_Problem requirements:_
Print the data that follows exactly.

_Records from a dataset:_
--------------------

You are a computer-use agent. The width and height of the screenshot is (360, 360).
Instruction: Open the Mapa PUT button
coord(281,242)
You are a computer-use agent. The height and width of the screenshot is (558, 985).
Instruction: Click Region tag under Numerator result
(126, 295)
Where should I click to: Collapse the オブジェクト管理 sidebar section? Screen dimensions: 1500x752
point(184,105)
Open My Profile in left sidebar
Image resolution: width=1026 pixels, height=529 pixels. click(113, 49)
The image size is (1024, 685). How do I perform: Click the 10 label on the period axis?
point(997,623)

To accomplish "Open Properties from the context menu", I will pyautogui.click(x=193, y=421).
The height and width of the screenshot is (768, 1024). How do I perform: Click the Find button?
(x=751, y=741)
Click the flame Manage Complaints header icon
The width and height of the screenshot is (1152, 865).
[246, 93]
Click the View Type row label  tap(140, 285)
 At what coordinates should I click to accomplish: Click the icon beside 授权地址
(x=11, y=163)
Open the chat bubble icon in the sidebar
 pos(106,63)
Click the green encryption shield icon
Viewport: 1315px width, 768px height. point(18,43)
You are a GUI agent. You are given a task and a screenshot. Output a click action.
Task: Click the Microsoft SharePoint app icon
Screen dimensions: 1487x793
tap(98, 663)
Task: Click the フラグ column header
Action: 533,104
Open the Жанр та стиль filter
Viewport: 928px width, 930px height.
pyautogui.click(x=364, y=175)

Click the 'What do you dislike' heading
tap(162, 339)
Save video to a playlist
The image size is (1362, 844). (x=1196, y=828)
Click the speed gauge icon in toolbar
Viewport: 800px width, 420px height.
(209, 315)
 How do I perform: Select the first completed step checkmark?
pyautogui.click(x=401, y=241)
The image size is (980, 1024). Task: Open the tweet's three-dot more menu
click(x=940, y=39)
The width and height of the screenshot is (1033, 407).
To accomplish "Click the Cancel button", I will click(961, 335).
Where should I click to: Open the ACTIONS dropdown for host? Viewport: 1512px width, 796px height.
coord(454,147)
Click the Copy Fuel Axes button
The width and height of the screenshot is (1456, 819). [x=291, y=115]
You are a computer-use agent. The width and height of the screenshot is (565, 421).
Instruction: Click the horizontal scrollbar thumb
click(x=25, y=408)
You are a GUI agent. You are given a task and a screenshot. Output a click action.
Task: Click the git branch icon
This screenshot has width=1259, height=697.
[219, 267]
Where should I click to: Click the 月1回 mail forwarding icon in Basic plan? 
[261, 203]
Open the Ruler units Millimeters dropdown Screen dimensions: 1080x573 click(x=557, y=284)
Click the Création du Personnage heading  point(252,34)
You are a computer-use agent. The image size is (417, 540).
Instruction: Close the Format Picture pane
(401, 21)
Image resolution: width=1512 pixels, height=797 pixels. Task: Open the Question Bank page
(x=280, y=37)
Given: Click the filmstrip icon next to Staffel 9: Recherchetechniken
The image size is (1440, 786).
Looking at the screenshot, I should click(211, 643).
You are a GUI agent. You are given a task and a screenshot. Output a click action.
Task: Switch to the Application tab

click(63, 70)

--------------------

_Task result:_
You are a computer-use agent. The width and height of the screenshot is (360, 360).
Instruction: Open the Mapa PUT button
coord(281,242)
You are a computer-use agent. The height and width of the screenshot is (558, 985).
Instruction: Click Region tag under Numerator result
(126, 295)
Where should I click to: Collapse the オブジェクト管理 sidebar section? Screen dimensions: 1500x752
point(184,105)
Open My Profile in left sidebar
Image resolution: width=1026 pixels, height=529 pixels. click(113, 49)
The image size is (1024, 685). How do I perform: Click the 10 label on the period axis?
point(997,623)

To accomplish "Open Properties from the context menu", I will pyautogui.click(x=193, y=421).
The height and width of the screenshot is (768, 1024). How do I perform: Click the Find button?
(x=751, y=741)
Click the flame Manage Complaints header icon
The width and height of the screenshot is (1152, 865).
[246, 93]
Click the View Type row label  tap(140, 285)
 At what coordinates should I click to accomplish: Click the icon beside 授权地址
(x=11, y=163)
Open the chat bubble icon in the sidebar
 pos(106,63)
Click the green encryption shield icon
Viewport: 1315px width, 768px height. point(18,43)
You are a GUI agent. You are given a task and a screenshot. Output a click action.
Task: Click the Microsoft SharePoint app icon
Screen dimensions: 1487x793
tap(98, 663)
Task: Click the フラグ column header
Action: 533,104
Open the Жанр та стиль filter
Viewport: 928px width, 930px height.
pyautogui.click(x=364, y=175)

Click the 'What do you dislike' heading
tap(162, 339)
Save video to a playlist
The image size is (1362, 844). (x=1196, y=828)
Click the speed gauge icon in toolbar
Viewport: 800px width, 420px height.
(209, 315)
 How do I perform: Select the first completed step checkmark?
pyautogui.click(x=401, y=241)
The image size is (980, 1024). Task: Open the tweet's three-dot more menu
click(x=940, y=39)
The width and height of the screenshot is (1033, 407).
To accomplish "Click the Cancel button", I will click(961, 335).
Where should I click to: Open the ACTIONS dropdown for host? Viewport: 1512px width, 796px height.
coord(454,147)
Click the Copy Fuel Axes button
The width and height of the screenshot is (1456, 819). [x=291, y=115]
You are a computer-use agent. The width and height of the screenshot is (565, 421).
Instruction: Click the horizontal scrollbar thumb
click(x=25, y=408)
You are a GUI agent. You are given a task and a screenshot. Output a click action.
Task: Click the git branch icon
This screenshot has width=1259, height=697.
[219, 267]
Where should I click to: Click the 月1回 mail forwarding icon in Basic plan? 
[261, 203]
Open the Ruler units Millimeters dropdown Screen dimensions: 1080x573 click(x=557, y=284)
Click the Création du Personnage heading  point(252,34)
You are a computer-use agent. The image size is (417, 540).
Instruction: Close the Format Picture pane
(401, 21)
Image resolution: width=1512 pixels, height=797 pixels. Task: Open the Question Bank page
(x=280, y=37)
Given: Click the filmstrip icon next to Staffel 9: Recherchetechniken
The image size is (1440, 786).
Looking at the screenshot, I should click(211, 643).
You are a GUI agent. You are given a task and a screenshot. Output a click action.
Task: Switch to the Application tab

click(63, 70)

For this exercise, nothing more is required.